Marco Amato, Imago’s Maitre and sommelier, emphasizes that the work of the dining room staff has been an added value in this emergency phase. “Our mandate”, he underlined,”is to reassure customers. When you enter a restaurant where you can see that it is organized in a way that lets you feel comfortable, then the customer is reassured. We have a great organization, and everything is going well. These challenging times can be overcome, as long as we re-organize and don’t close the restaurants. Among other things, customers, after the lockdown, want to spend money and have a good time”.
Alessandro Pipero, owner of the starred restaurant Pipero in Rome, emphasized the uncertainty of the moment and the importance of focusing on hospitality. “If people don’t come themselves”, he observed, “you have to bring them back to your tables. Hospitality must be the first ticket, when the customer gets off the train or the airplane”.

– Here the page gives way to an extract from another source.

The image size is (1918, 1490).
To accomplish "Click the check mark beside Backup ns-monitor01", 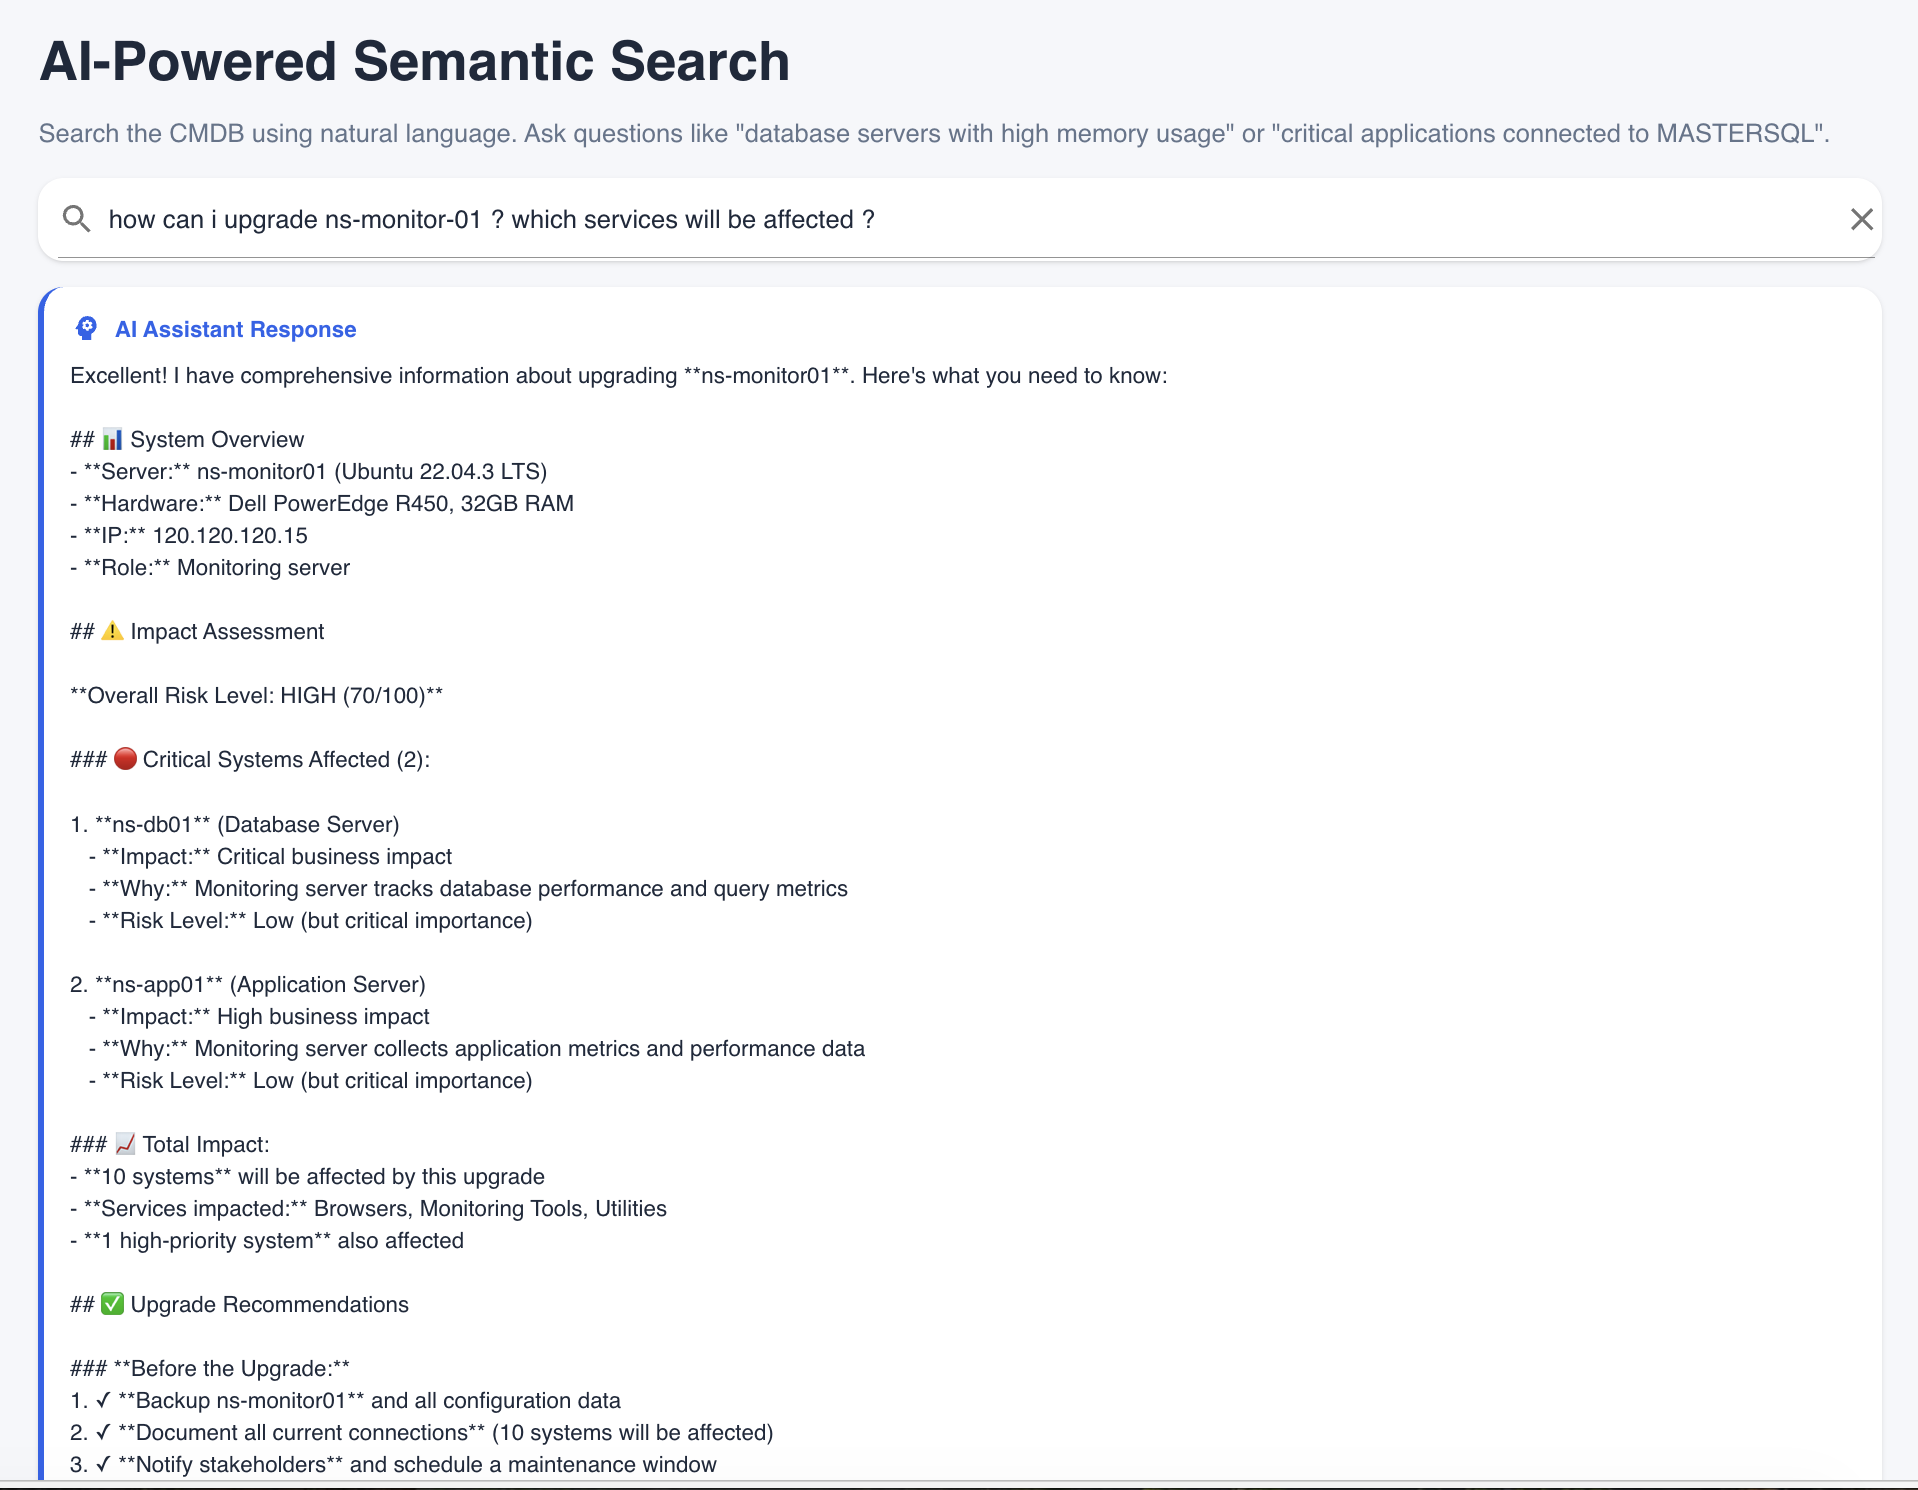I will pos(103,1400).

In the Covid-19 era, however, there are opportunities for the guides as well as for food and wine training, as the president of Gambero Rosso, Paolo Cuccia, pointed out: “the only good thing that Covid-19 has given us”, he told WineNews, “is a definitive digital revolution. It meant further growth for us - TV went from one to two channels and social activities continued to grow at double figures. We have organized several remote events, and remote tastings all over the planet. It was therefore not as difficult a year for us as it was, unfortunately, for catering. We managed to present our Guides in Italy, in person, and we will be spreading out the presentation of the Wine Guide over three days, for safety and distancing reasons, on October 16, 17 and 18th. We are looking at the current situation rationally, and I would add we are optimistic about the future”.
The Covid-I9 era has left a somewhat bitter taste to Paolo Marchi, creator of Identità Golose. “We will be presenting our guide in mid-December”, he told WineNews, “and we have had to reduce both Europe and the world, quite a bit. Further, the “thousands” of rules imposed on us are suffocating, but one has to follow them, otherwise you can’t possibly go on. Often, the people that govern us do not even know the difference between a restaurant, a bar and a bathhouse. Restaurants, instead, are perhaps the safest places in Italy right now because of their attention to detail, natural distancing and hygiene. We hope that by next year we will be able to go back to the way it was before, as we are a bit tired of this situation”.
We still have to look ahead, though and, “I am doing so with a smile on my face”, concluded Reitano, head of the Noi Di Sala Association, “the same smile I “wear” under my mask every time a customer is standing in front of me. My hope is that more than anything, new customers will be able to come back, and hopefully in the very near future, so we can again see the faces at this moment hidden behind the masks”.